The Nature of X-rays

Donald Bilderback

Donald Bilderback

Anyone who has visited a dentist’s office or hospital knows that invisible x-rays can go right through us and produce shadowy images of our teeth or bones. These common images already portray quite a bit about the nature of x-rays: they are a high energy light that can penetrate deeply into matter; they can be preferentially absorbed by dense matter (like bone); and they make fuzzy grayscale images on film.

How Small is Small?

These are just a few of the many properties of x-rays that bring hundreds of scientists—chemists, biologists, physicists, environmentalists, and art historians—to CHESS each year in order to peer inside all sorts of materials. Unlike medical x-ray sources, the CHESS x-ray beams produced by the CESR synchrotron are small, laser-like beams with intensities hundreds of millions of times brighter than radiograph machines. These small, intense beams are perfect for examining extremely small specimens. The typical sample brought to the synchrotron is a millimeter in size, and many are so small, they cannot be seen by eye. In addition, high energy x-rays have very small wavelengths, typically a tenth of a nanometer or smaller, a length commonly referred to as the Angstrom unit. These wavelengths are 1,000 times smaller than visible light.
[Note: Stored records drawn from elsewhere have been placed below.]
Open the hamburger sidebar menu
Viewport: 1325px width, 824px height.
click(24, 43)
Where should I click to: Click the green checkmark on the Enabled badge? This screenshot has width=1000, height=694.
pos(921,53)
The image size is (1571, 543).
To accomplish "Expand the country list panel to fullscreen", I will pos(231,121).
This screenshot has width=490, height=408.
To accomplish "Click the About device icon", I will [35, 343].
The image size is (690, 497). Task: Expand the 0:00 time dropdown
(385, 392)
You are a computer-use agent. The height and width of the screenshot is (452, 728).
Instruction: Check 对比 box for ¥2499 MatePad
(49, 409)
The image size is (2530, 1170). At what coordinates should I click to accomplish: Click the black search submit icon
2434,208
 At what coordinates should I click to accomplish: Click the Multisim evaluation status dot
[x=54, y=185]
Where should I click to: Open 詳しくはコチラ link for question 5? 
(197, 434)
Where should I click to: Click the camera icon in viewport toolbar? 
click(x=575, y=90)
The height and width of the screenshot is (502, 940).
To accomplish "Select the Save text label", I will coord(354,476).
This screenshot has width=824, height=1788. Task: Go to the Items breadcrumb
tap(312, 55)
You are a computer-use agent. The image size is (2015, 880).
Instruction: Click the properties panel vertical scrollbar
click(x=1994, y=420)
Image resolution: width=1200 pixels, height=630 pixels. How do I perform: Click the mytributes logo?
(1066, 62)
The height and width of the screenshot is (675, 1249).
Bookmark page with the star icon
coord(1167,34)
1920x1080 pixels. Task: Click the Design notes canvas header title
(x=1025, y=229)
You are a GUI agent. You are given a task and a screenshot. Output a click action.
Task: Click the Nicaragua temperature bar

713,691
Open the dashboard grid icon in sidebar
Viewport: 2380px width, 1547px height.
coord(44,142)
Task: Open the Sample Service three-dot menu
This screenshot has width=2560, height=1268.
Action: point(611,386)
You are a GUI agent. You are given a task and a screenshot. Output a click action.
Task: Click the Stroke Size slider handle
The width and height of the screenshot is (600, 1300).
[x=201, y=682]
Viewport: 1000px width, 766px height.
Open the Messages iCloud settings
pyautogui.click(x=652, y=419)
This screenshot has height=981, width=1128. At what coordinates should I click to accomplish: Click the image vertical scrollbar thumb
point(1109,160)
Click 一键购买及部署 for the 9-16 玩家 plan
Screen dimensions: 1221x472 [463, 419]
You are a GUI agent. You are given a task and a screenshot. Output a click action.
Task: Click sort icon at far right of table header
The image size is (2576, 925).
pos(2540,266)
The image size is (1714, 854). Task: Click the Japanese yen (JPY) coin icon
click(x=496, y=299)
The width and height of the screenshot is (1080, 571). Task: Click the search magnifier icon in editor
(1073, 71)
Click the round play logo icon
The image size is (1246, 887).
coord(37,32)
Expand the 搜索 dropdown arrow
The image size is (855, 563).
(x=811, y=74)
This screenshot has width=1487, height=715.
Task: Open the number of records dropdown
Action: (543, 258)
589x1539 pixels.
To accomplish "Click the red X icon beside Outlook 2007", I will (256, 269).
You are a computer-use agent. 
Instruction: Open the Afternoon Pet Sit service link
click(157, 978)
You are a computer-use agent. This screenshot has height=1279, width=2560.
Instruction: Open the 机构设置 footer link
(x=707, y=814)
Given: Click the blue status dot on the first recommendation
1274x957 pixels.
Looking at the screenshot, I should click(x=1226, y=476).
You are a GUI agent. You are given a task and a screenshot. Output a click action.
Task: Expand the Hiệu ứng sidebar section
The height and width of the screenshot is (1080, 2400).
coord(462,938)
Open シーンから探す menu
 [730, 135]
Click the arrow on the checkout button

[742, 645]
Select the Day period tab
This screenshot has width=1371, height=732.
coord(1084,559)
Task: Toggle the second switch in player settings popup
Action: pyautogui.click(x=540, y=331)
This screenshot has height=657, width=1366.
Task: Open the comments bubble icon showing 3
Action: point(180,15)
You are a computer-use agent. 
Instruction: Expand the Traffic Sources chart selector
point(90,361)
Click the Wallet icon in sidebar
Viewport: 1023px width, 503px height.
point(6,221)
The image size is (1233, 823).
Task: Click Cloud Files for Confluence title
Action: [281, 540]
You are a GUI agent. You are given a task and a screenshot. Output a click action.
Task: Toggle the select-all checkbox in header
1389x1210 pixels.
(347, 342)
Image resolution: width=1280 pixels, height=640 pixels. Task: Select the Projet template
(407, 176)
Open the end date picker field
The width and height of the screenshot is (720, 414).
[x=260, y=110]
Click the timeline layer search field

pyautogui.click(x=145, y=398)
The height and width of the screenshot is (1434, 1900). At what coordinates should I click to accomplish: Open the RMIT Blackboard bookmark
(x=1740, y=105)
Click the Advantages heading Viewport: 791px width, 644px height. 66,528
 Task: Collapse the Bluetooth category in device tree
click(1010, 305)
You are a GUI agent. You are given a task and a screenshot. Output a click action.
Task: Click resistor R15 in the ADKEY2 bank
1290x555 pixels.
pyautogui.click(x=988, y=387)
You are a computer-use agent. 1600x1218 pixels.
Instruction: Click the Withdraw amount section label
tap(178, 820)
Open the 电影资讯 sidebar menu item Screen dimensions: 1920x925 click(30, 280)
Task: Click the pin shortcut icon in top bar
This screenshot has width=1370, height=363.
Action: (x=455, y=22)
Because they are so small, x-rays are one of the few tools perfectly adapted to peering inside almost anything to “see” actual arrangements of atoms and molecules.

From Concrete to DNA

Just about anything can be studied with x-rays—from concrete to DNA. Hundreds of measurement techniques use x-rays. Some are as simple as x-ray absorption (like the medical radiograph), and others are more complicated procedures that measure tiny changes as x-rays pass through a sample.